Consider the task of two machines wanting to communicate with each other. If the two machines are connected directly to the public Internet (not behind a router), then the two machines simply send packets back and forth to each other’s public IP. Typically, machines are behind one or more routers. To simplify the problem, we assume only one level of routers.

NAT traversal solves the problem of routers translating the outgoing port number of packets into something else (e.g. you send a request from port X, the router translates the packet to act as if it left from port Y instead). If the routers are port-forwarding, then the router doesn’t actually do any translation (port X->X). Most home/corporate/etc routers are not port-forwarding, however, and thus NAT traversal comes into play. See NAT traversal and different types of NATs.

Consider a router’s firewall that does any of the non port-forwarding translations in the above article (e.g.full cone). If a router receives some packet to port X, but the router has not sent any packets from port Y, it drops the packet (after all, to whom was the packet meant? the router has no idea!). Only when some private machine sends a packet and the router makes a translation to map port X from that private machine to external port Y will external packets TO port Y be forwarded to the private machine.

STUN traversal

In order for two clients, A and B both behind firewalls across the Internet, to communicate directly, they must somehow know the router mapping. The general solution is to use a STUN server to determine their port mapping. Machine A sends a packet form port X to STUN. The router translated the port to Y, and the STUN server sees this and responds back to A telling him what the external port was. B does the same. Then, A and B exchange their translated ports (by using some other central server…for a simplified example, Skype might have a central login server where A and B tell the Skype server their port translations, and Skype tells A and B respectively about the port mappings). Then, B sends a packet to A’s public IP using port Y, not X. Machine A "punched" its firewall, allowing it to receive packets from external port Y.

Secure?

You mention security: does hole punching open up a network to security violations? Potentially…I haven’t studied the subject, but consider a full cone NAT. Once the mapping is made, ANY external machine can send packets to machine A’s router and A will get the packets, even if A has never sent a packet to some malicious machine Z. Machine Z, of course, would have to somehow discover the mapping. Some the Wikipedia article, the diagram only shows full cone NATs having this vulnerability, but don’t take my word for it. Judging by the amount of applications that use hole punching (Skype, xbox live, …), it would appear networks rely on application and system-level firewall protections in addition to router firewall measures.

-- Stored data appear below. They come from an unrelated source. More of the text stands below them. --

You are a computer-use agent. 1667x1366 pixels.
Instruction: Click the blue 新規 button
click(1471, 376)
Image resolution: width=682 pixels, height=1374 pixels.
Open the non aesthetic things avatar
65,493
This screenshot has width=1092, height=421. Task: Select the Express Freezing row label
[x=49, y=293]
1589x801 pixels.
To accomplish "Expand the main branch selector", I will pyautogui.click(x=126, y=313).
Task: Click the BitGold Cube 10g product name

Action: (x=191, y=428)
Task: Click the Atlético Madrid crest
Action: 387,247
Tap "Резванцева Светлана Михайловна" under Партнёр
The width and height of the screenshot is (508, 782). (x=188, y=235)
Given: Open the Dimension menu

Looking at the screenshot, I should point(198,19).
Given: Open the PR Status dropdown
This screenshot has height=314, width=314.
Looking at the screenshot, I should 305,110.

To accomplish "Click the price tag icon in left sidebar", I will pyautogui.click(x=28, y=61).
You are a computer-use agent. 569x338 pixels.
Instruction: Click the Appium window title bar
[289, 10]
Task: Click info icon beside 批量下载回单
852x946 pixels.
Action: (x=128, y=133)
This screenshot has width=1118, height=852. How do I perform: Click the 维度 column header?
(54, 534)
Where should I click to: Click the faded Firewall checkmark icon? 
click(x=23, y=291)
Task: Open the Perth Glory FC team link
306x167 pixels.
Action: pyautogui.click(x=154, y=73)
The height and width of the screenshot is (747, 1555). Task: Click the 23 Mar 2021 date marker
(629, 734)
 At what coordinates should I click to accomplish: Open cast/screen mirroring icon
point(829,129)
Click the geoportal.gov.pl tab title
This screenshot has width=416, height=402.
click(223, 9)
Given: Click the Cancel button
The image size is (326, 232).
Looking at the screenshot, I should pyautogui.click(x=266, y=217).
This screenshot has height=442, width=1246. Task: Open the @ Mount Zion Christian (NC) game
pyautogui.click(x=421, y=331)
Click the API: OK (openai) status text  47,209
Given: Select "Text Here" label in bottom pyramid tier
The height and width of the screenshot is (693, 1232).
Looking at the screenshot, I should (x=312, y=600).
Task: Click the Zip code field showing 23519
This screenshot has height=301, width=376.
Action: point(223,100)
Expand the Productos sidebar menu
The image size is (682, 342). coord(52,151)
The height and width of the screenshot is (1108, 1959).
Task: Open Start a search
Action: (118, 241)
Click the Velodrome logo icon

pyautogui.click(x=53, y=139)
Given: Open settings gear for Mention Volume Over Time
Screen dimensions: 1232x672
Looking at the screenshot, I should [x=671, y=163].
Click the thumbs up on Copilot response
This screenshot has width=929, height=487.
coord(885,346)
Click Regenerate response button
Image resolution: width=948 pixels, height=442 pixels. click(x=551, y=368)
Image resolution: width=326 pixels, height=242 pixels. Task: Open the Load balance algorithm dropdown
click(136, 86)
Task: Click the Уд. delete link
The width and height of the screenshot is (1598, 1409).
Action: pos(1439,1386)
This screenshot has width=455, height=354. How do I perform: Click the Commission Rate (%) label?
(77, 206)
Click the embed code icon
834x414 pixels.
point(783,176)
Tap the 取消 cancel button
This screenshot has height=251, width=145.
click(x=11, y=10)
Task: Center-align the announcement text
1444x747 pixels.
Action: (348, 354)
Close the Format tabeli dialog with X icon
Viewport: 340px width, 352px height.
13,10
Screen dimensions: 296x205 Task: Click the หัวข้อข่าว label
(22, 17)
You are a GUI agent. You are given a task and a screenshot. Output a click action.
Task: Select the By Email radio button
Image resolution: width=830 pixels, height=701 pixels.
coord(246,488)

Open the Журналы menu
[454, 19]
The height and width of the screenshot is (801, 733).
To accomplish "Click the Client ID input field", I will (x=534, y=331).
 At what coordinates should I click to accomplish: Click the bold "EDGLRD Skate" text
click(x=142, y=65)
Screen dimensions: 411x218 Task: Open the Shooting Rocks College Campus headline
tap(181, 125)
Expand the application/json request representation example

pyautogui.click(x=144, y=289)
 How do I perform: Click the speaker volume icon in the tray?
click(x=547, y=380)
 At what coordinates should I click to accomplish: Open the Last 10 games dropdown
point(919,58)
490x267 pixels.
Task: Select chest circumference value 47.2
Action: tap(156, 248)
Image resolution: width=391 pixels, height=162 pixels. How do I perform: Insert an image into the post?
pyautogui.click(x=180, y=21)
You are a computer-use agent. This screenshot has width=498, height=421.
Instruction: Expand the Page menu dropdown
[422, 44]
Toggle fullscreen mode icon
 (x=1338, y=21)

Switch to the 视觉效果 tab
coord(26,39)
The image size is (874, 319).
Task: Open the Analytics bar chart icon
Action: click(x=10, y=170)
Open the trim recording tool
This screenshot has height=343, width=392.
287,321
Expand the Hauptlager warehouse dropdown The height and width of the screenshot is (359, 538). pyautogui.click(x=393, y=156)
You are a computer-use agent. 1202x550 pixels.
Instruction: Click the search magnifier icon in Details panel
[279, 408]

The Ford article below briefly mentions security: "Contrary to what its name may suggest, hole punching does not compromise the security of a private network." It would seem that networks rely on system-level firewalls more than router firewalls.

Symmetric NATs and TURN traversal

STUN doesn’t always work: some routers "behave badly." Machine A might send two packets from port X, one to stackoverflow.com and one to facebook.com. The router maps the stackoverflow.com packet FROM port Y and the facebook.com packet FROM port Z (even though machine A send both packets FROM internal port X). This is a symmetric NAT. These NATs are problematic, since the above STUN/Skype connection won’t work. Replace stackoverflow.com with STUN and facebook.com with machine B (the person you’re trying to Skype with). Unfortunately, STUN can find out the NAT mapping for packets A sends to STUN, but packets sent to B use an entirely different mapping. In general, it is impossible (without you being able to track outbound router packets) to determine port mappings for symmetric NATs. Thus, a central routing server is needed for clients to communicate, but this defeats the whole point of p2p. See TURN.

Can we use this in a Java chat program?

Any language with network library support (Java, C, etc) where you can send packets from arbitrary ports can use STUN to traversal a NAT (as long as its not a symmetric NAT, etc). In general, one always needs a central server (in this case two: STUN and a login server). The login server is used as described in the Skype example; once two clients know their port mappings, they must communicate this to each other somehow before the p2p communicate has begun (see chicken or the egg). But once A and B know each other’s public IPs and NAT mappings, they can communicate directly.

Caveat

Though I can’t possibly list all NAT traversal caveats, one important concept is keep alive: once the router has made a port mapping, how long will it last? Say I connect to a STUN server, then wait 10 minutes for B to send me a packet once I tell it the mapping. The router will likely have dropped the mapping (routers have to regularly clear out old mappings for make room for new ones, and for a minimal attempt at security). I can’t find my reference, and I think it varies depending on TCP vs UDP packets, but applications I am familiar with send a keep-alive packet every ~60 seconds or less to ensure the router doesn’t drop the mapping. Once the router drops the mapping and machines trying to send packets, the packets will be dropped (leading to hours of confusion for me…).

Articles

• RFC 8489 STUN
• RFC 5766 TURN
• Peer-to-Peer Communication Across Network Address Translators. B. Ford, et al.

The last article is a great introduction to many of the ideas for routers and NAT traversal in genreal. I read it a while ago when I implemented some TURN server/client procedures, and the authors really know what they’re talking about!